Opinião | 19-04-2023 21:00

Quando o Alfa parava na aldeia para desembarcar anunciantes e os empresários que em vez de incentivos querem que os deixem ganhar dinheiro

Emails do outro mundo

Ribombante Serafim das Neves

Ribombante Serafim das Neves
Andamos nesta coisa de epistolar electronicamente, há vinte e quatro anos, feitos dia sete. Semana a semana, ora tu, ora eu, com mais ou menos denodo e bastas vezes sem denodo nenhum, incensamos valorosos, desempoeirados e audazes políticos, dirigentes, empresários e outros salafrários, cujas obras de alto coturno passariam despercebidas e não deixariam rasto sem as nossas ladainhas.
Quando isto começou, numa outra vida, escrever e-mails era do mais moderno que havia. E escrever e-mails do outro mundo era uma combinação perfeita de modernismo com tradição. De tecnologia avançada com religião. Agora os e-mails do outro mundo são o exemplo mais que perfeito de um anacronismo folgazão que sobreviveu à extinção dos dinossauros e dos dicionários.

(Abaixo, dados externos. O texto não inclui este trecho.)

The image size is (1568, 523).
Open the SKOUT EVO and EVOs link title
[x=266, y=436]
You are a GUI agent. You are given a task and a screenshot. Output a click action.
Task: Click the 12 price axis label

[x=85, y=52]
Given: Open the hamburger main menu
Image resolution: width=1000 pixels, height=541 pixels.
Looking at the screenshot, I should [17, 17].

Mas o mundo não pula e avança como bola colorida entre as mãos de uma criança, como escreveu o poeta António Gedeão. Falas no teu último escrito dos anunciantes que nos governam. Eu acrescentaria que os governos não são governos, mas agências de emprego e de publicidade. E também de reciclagem. Têm nota máxima na criação de lugares para familiares e amigos e na reciclagem de promessas de obras que depois anunciam como se fossem novas.
Ainda esta semana voltou a ser prometida uma nova ponte sobre o Tejo na zona da Chamusca e uma nova esquadra de polícia para o Entroncamento, por exemplo. E o novo aeroporto, que já teve uma ou duas localizações, tem agora umas nove ou dez. E a privatização da TAP, do tempo da Troika, vai avançar depois de uma folclórica nacionalização destinada a dar milho aos pássaros, digamos assim. E haverá mais anúncios em breve se o Governo continuar a abanar e se o Presidente Marcelo voltar a falar de eleições antecipadas.

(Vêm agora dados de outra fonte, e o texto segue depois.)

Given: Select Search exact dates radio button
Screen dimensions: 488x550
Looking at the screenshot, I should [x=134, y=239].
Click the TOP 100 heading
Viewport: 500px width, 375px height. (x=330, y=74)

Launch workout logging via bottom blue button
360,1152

Quanto ao novo aeroporto estou sempre à espera de ler que foi decidido construírem-no na minha varanda. Ou que optaram por uma das famosas soluções (+1) mais um, juntando a minha varanda e a tua. Mas não comeces já a festejar porque um dia destes muda o Governo e volta tudo a girar. Novos estudos, comissões, avaliações, especulações. E lá se vai o meu sonho de vender a varanda por bom preço.
A administradora da TAP contou aos deputados que um secretário de Estado lhe meteu uma cunha para mudar a data e horário de um voo para agradar ao Presidente da República. Fez-me lembrar os tempos em que a CP fazia parar no Entroncamento comboios que não paravam ali, como o Alfa Pendular, para desembarcar, ou embarcar, anunciantes dos governos de outrora, que lá iam pregar remodelações milionárias dos caminhos-de-ferro que, felizmente, nunca foram feitas, para permitir novos embarques e desembarques eleitorais.

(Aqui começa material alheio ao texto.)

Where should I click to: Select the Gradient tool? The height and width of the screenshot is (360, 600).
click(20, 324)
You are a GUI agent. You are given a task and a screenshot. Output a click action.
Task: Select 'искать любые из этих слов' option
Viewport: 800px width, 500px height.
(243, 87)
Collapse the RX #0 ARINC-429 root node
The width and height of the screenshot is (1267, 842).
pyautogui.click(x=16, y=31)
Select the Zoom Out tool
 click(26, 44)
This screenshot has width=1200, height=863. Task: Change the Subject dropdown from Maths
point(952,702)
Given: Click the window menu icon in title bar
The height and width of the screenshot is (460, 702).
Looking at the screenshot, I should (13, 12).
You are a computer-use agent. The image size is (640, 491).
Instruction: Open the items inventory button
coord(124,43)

Com a associação empresarial NERSANT a ser demolida, paulatinamente, pelo actual presidente Chambel, soube-me bem ler que o presidente que mais trabalhou na sua construção, José Eduardo Carvalho, actualmente à frente da AIP, disse aos empresários, na sessão que celebrou 186º aniversário daquela associação para em vez de saturarem a agenda com mais pedidos de subvenções e incentivos exigirem ao poder político que os deixe ganhar dinheiro.